> **Material provided**

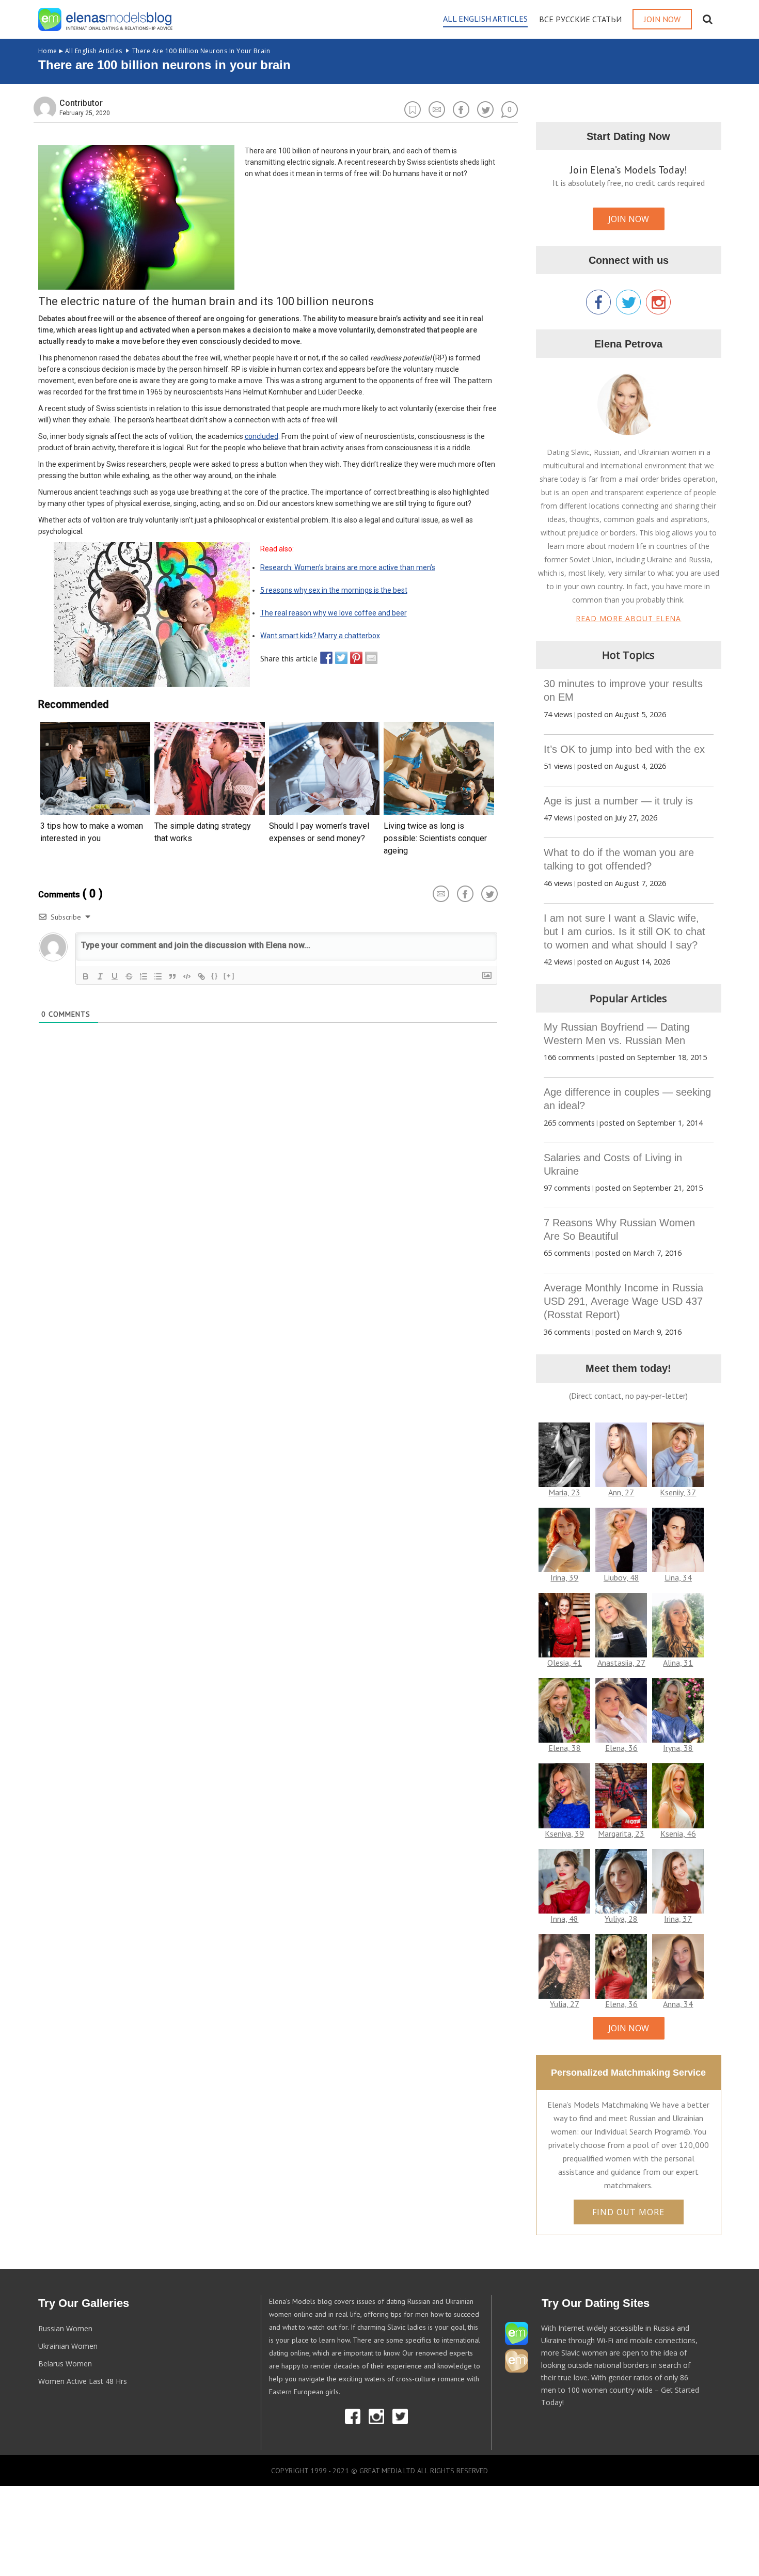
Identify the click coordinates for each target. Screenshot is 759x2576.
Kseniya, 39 (564, 1833)
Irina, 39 (564, 1577)
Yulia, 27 (564, 2004)
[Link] (201, 976)
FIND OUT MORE (628, 2212)
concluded (261, 436)
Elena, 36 (621, 1748)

> **Aim of the exercise**
Output every entry verbatim but skip the pictures.

> **Solved problem**
Identify the click coordinates for each target. Screenshot is 759x2576.
Kseniya, 39 (564, 1833)
Irina, 39 (564, 1577)
Yulia, 27 (564, 2004)
[Link] (201, 976)
FIND OUT MORE (628, 2212)
concluded (261, 436)
Elena, 36 (621, 1748)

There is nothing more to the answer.